Numa aula, referiu que há coisas muito mais interessantes que Sudoku e palavras cruzadas. Na sua opinião, o que vale mesmo a pena, nesta vida?

Das coisas que me deram, me dão e antecipo que me virão a dar mais prazer na vida, vou invariavelmente dar à minha família. Em segundo lugar, coloco o gosto intelectual e estético. Não me podem desafiar para melhor programa do que ir a um concerto – desde música clássica ao indie rock. Quem fala num concerto, fala, também, na leitura de um bom livro. Por fim, em terceiro lugar, dou imensa importância ao envolvimento com o meu tempo. O pior pesadelo, para mim, seria ver-me no final da vida como alguém completamente indiferente ao que se sucedeu à sua volta. Não tolero a ideia de, por exemplo, ver um país a cair e eu nada fazer para o contrariar.

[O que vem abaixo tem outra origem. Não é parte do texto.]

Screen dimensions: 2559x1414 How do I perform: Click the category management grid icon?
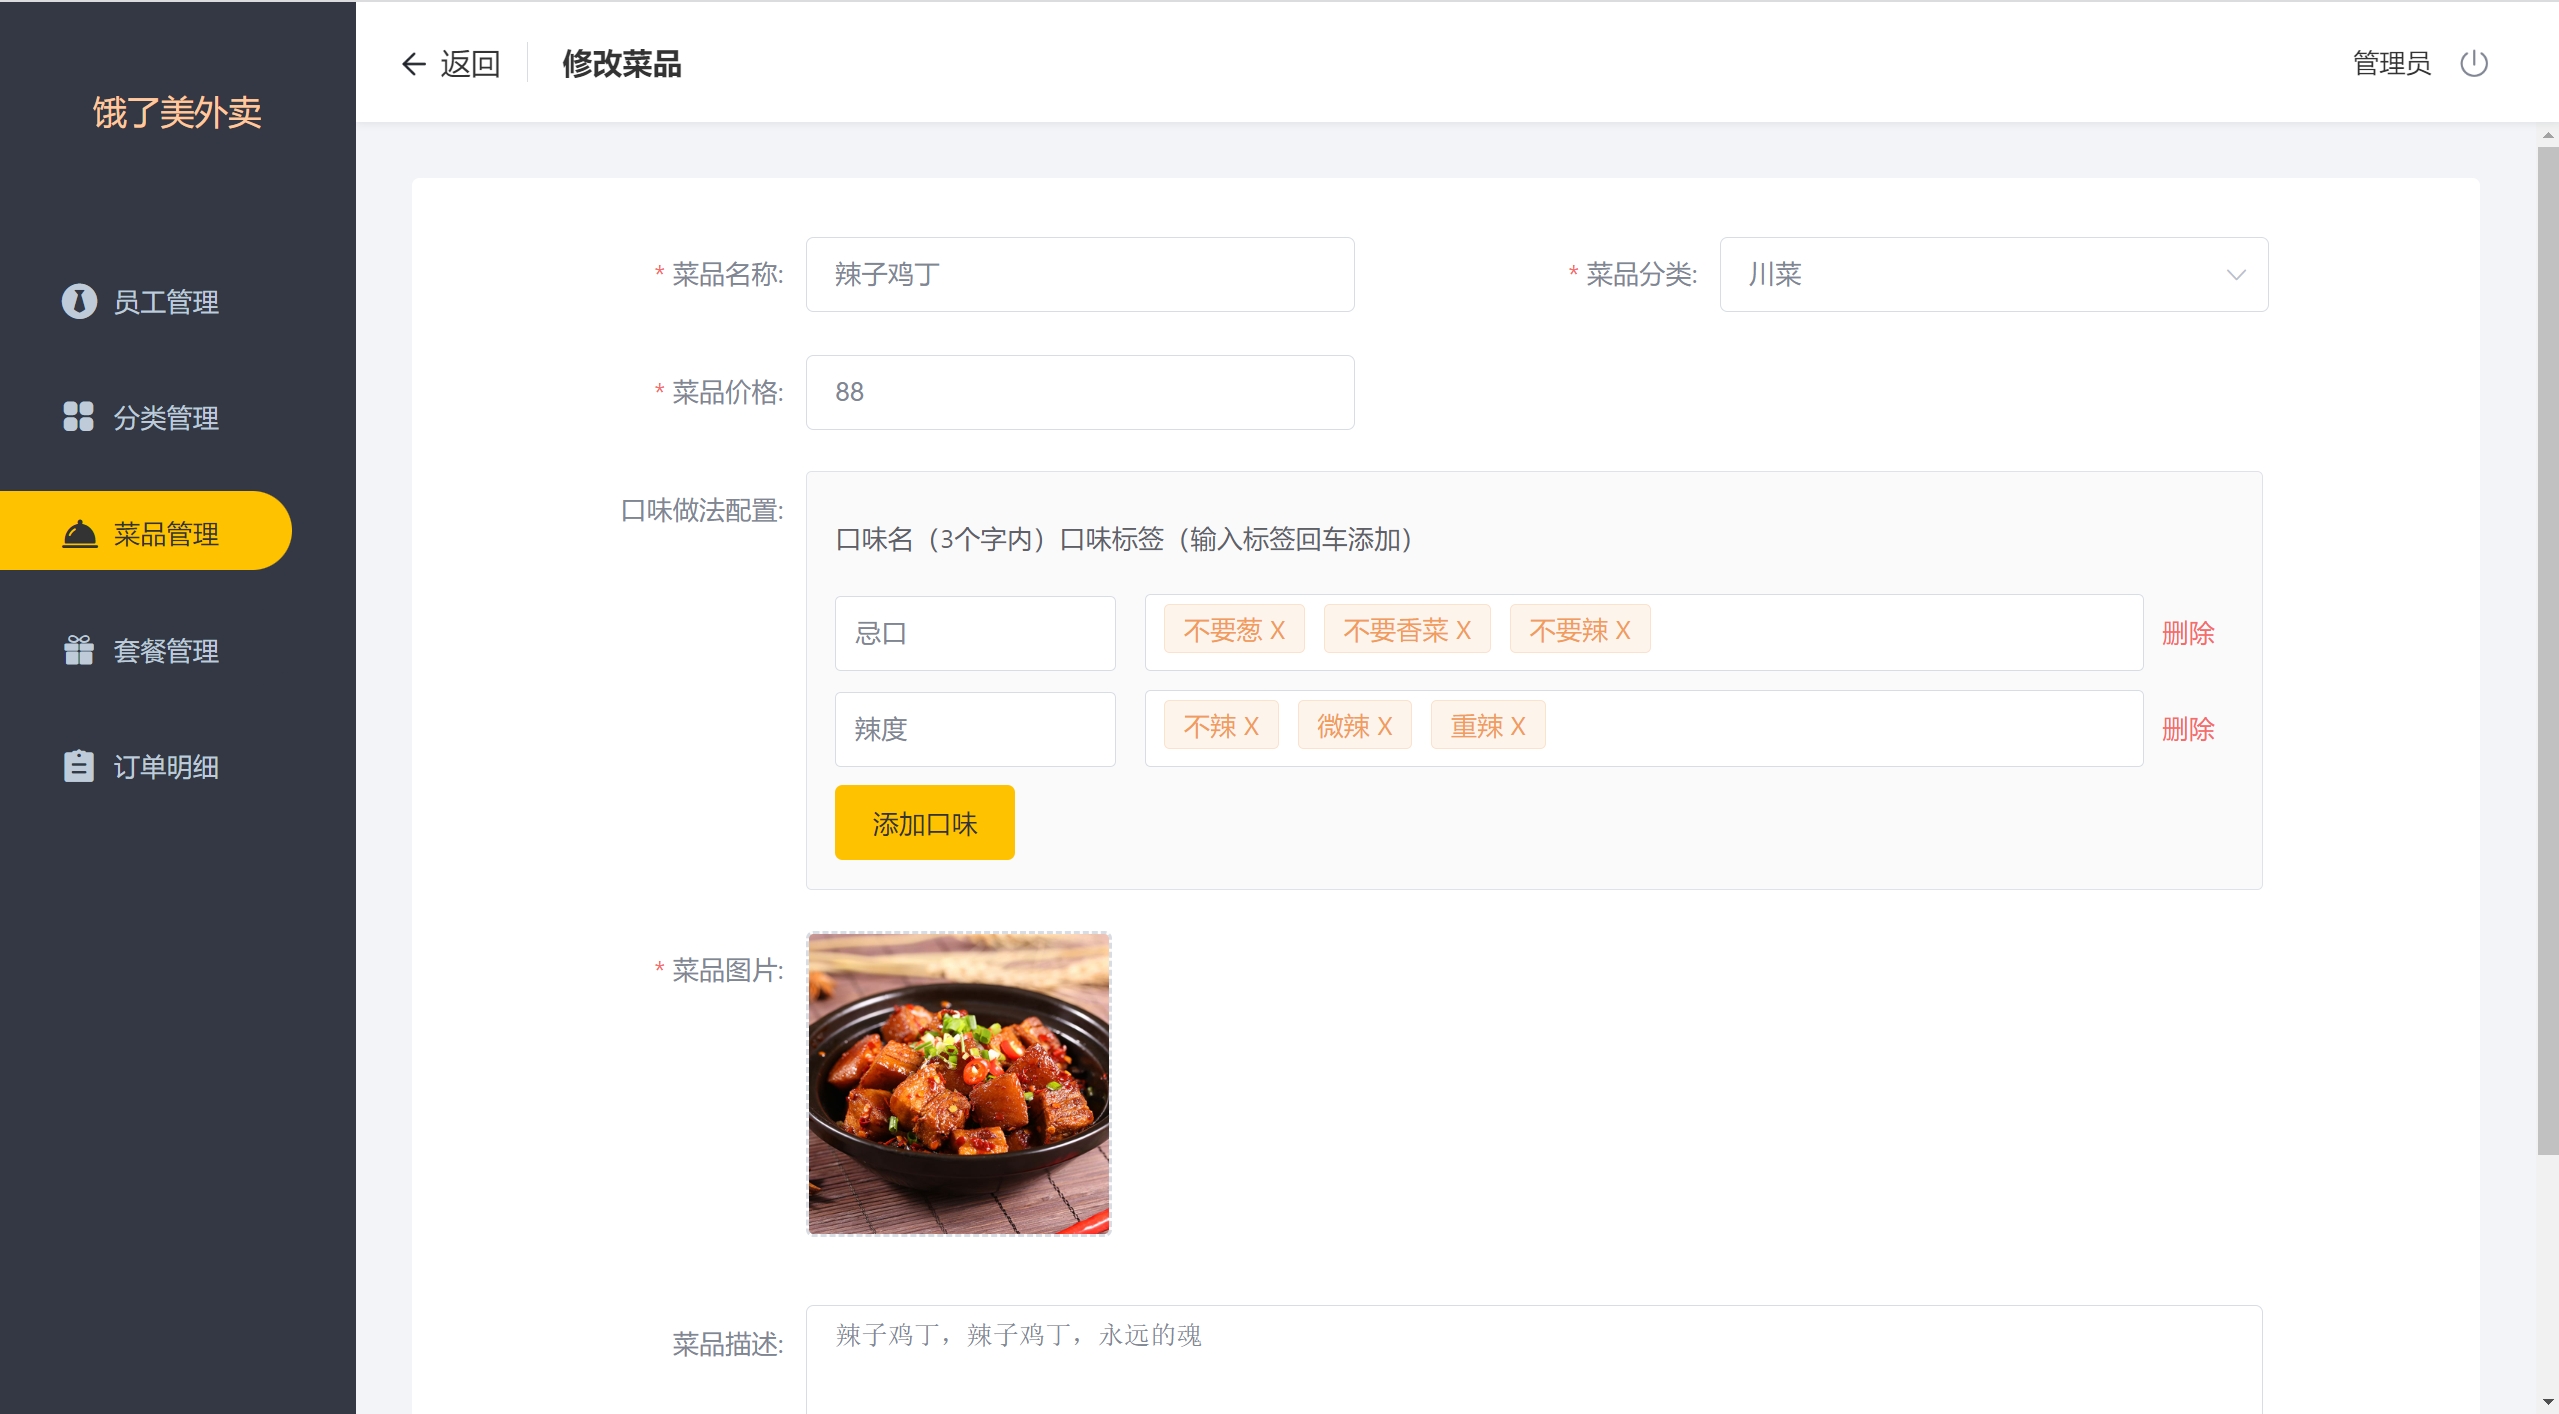tap(78, 417)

A seu ver, qual a sua maior qualidade e o seu maior defeito?

Muito simples: misturando as duas coisas, considero-me uma pessoa relativamente medíocre, que tem compensado isso com muita disciplina, algum rigor e bastante coragem. Julgo até que as pessoas, bondosamente, me atribuem qualidades que eu não tenho.

Ao contrário da maioria dos docentes, à porta do seu gabinete, na FEP, é inexistente qualquer referência a “professor” ou a “professor doutor”, apenas detendo uma referência ao seu nome. É algo propositado?

Sim, encontra-se assim a meu pedido. Chamo-me Augusto Santos Silva e odeio nomes que começam por outra coisa que não pelo de batismo. Na minha visão, o meu nome nem é particularmente interessante. Não daria o nome de Augusto a um filho meu. Em todo o caso, o meu nome é esse e isso chega.